Like many of you my team and I are learning on the the journey to the cloud and its evolutions. Please send us any feedback or opinions on the article, so we can improve and make these posts as accurate as possible.
I've used several acronyms in this article, and I apologise for that (10 push-ups for each). I made a glossary with all of them explained in the end of this post.
Consideration to start
Modern enterprises tend to utilise a mix/hybrid of cloud services like IaaS, PaaS and SaaS (Infrastructure/Platform/Software as a Service) to develop cloud applications. In a hybrid situation design of the access control shall be carefully planned.
Access control can be implemented at various levels:
- application level – embedding access control and roles in the logic of the application
- infrastructure – implementing access control rules at network level
- endpoint – implementing access control rules in a firewall endpoint or process access control.
We will explore and focus mainly on infrastructure and network, as the application logic could take a whole different set of articles.
Network Virtual Appliances (NVA) aka Firewall Appliances
Modern firewall appliances integrate some security controls and are commonly referred to as Next Generation Firewalls ( NGFW).
The firewall appliances have been introduced in relation to the cloud platforms of recent as a virtual instance. Cloud platforms are based on architecture quite different from traditional data centres (like Software Defined Networks - SDN). This makes the traditional firewall patterns challenging to implement in the cloud.
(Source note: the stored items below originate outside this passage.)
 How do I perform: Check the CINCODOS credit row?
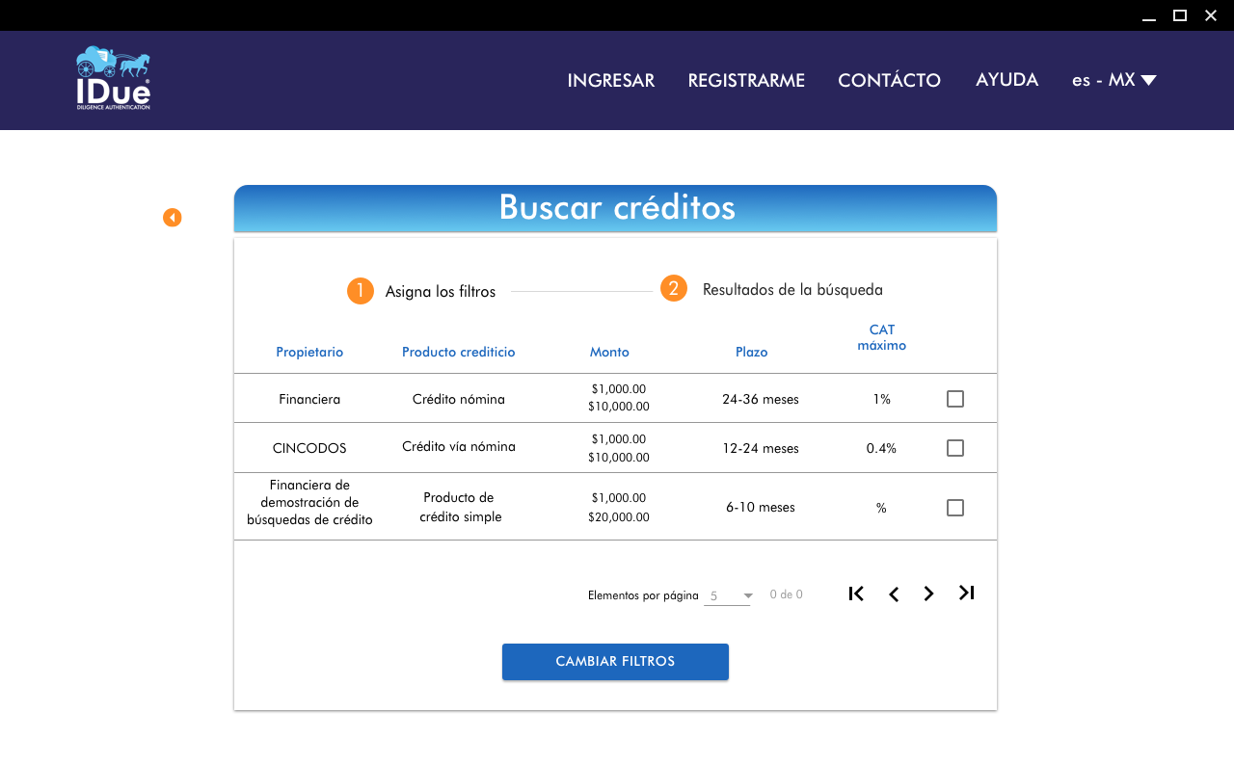(955, 448)
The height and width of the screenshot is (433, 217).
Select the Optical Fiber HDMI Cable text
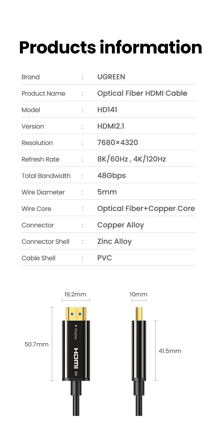[142, 93]
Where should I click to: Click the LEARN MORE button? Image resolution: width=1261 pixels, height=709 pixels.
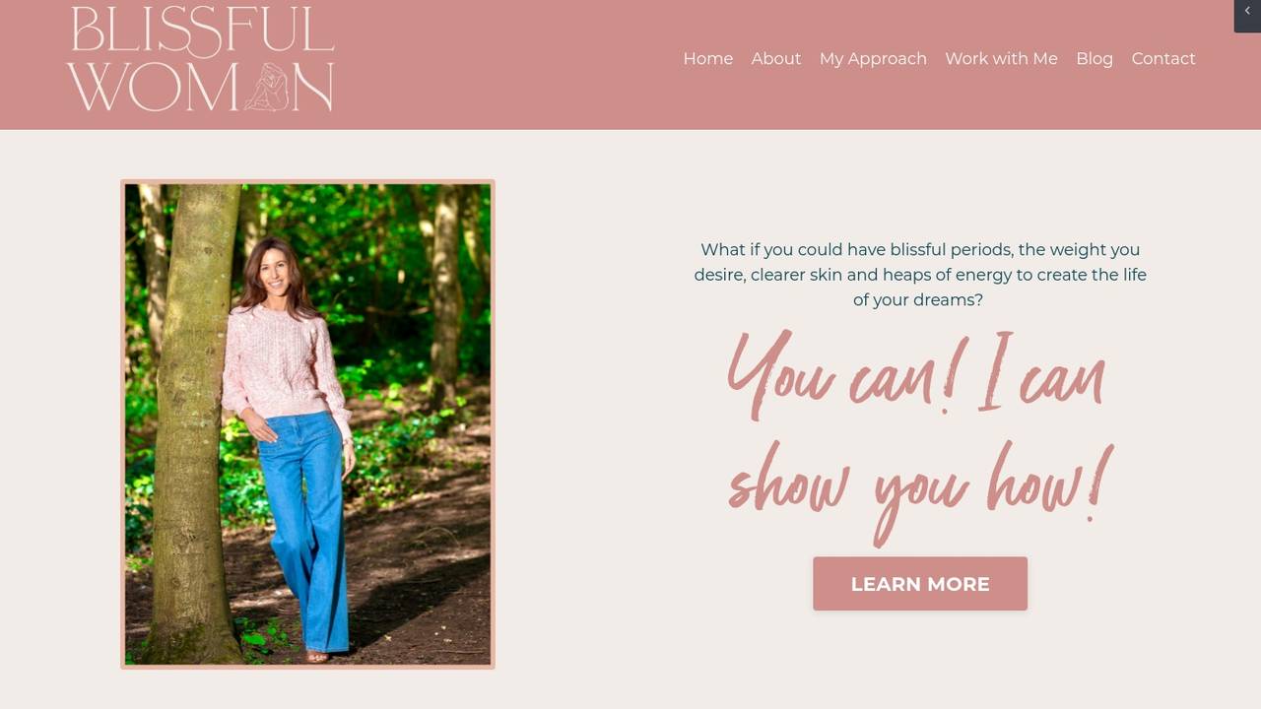pyautogui.click(x=920, y=584)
Firewall as access control and its history
Firewall as technology has been around for a bit, initially being a control deployed in the enterprise and SMB. The control originated from a simple NAT device, and evolved together with the services. The attacks became more and more sophisticated as well, integrating a range of security features like:
- Access Controls (as firewall rules)
- NAT/PAT functionalities
- Deep packet inspection (with IDS/IPS signature or behavioural based)
- Specialised web controls (like Web Access Firewall rules)
- and many more...
With the added security feature the traditional firewall evolved its name into the more marketing “trendy” one: Next Generation Firewall (aka NGFW).
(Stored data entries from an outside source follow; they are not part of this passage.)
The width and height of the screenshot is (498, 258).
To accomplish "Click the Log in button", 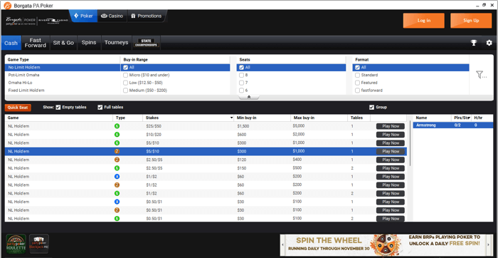I will click(424, 21).
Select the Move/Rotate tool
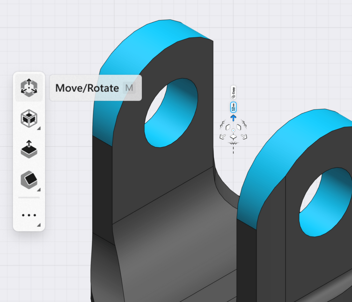 [29, 87]
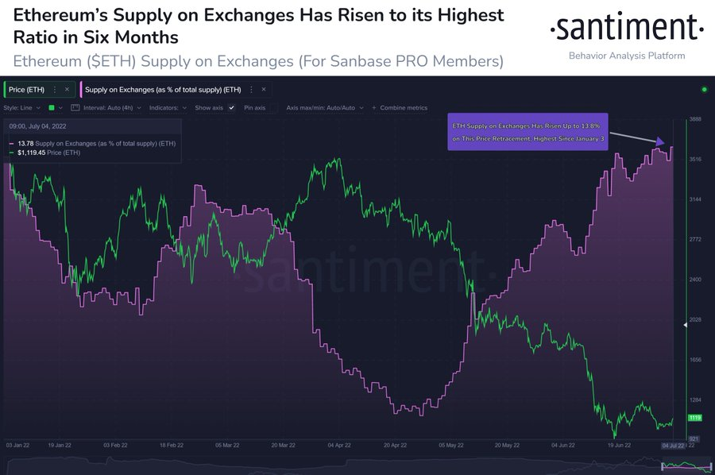This screenshot has height=475, width=715.
Task: Toggle the Show axis checkbox
Action: pyautogui.click(x=232, y=107)
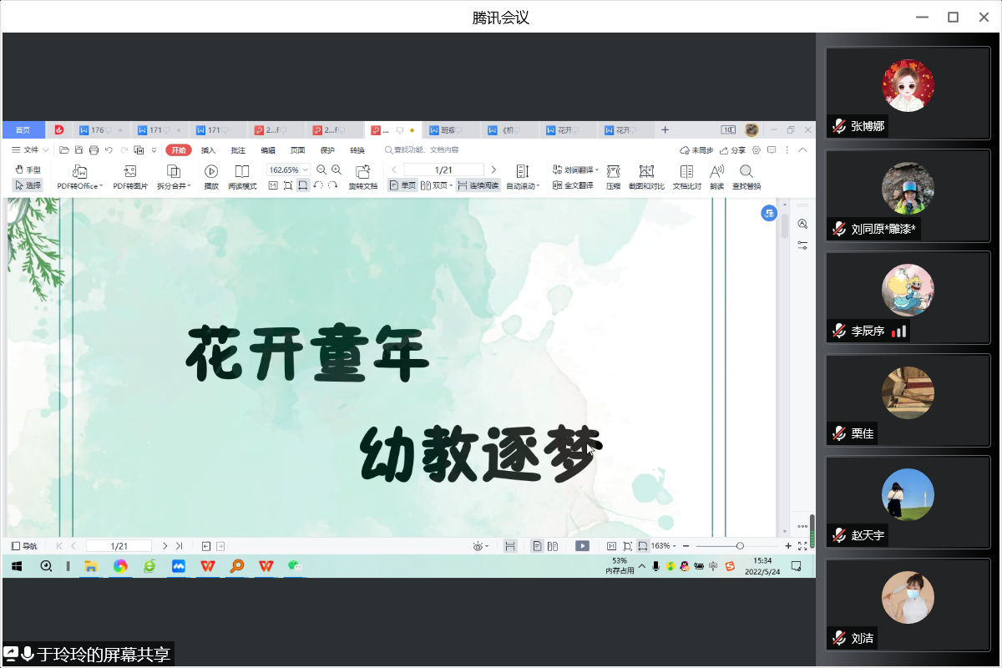The image size is (1002, 668).
Task: Select the 手型 hand tool
Action: click(28, 170)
Nowadays NGFW tends to be a fundamental security control that could be used to implement some of the building blocks of several security standards (e.g. PCI-DSS, ISO 27001, Security Essentials).
This control might not be directly related to GDPR, but it forms a fundamental element of the due diligence for the enterprise (GDPR has been in action since May 2018).
The NGFW is fundamentally the same virtual appliance as the on-premises one.
I’ve discovered that cloud appliances can present the following challenges:
- Number of interfaces
- VLANs and sub-interfaces
- Networking and default gateways
- High-availability configuration
- VPN and termination of them
- Zoning concept (a division of firewall interfaces into different logical trust areas)
- The Load balancer in high availability configurations
It took me some time to get the above elements right in various implementations (longer than expected!).
Each appliance will differ slightly in configuration, but the above challenges have been quite a constant. As there are more and more cloud platforms, I will focus on the more popular ones (Azure and AWS).
Networking, VLANs and HA
The fundamental difference in networking (layer 2 and layer 3) between on-prem and cloud appliances is the fact that cloud platforms implement software-based networking (SDN) and prevent the appliances from interacting directly with the underlying fabric. The absence of layer 2 communication implies that the firewalls can’t load balance with traditional Layer 2 Methodologies (Mac Address sharing, HRRP, GLBP etc...).
Going full cloud-native
Native Access control offers seamless integration between the fabric of the cloud infrastructure (networks, endpoints) and access control.
This seamless integration implies that it is possible to deploy access control lists fundamentally at any level:
- access control list at endpoints
- access control list in the network
However, “with great power comes great responsibility”.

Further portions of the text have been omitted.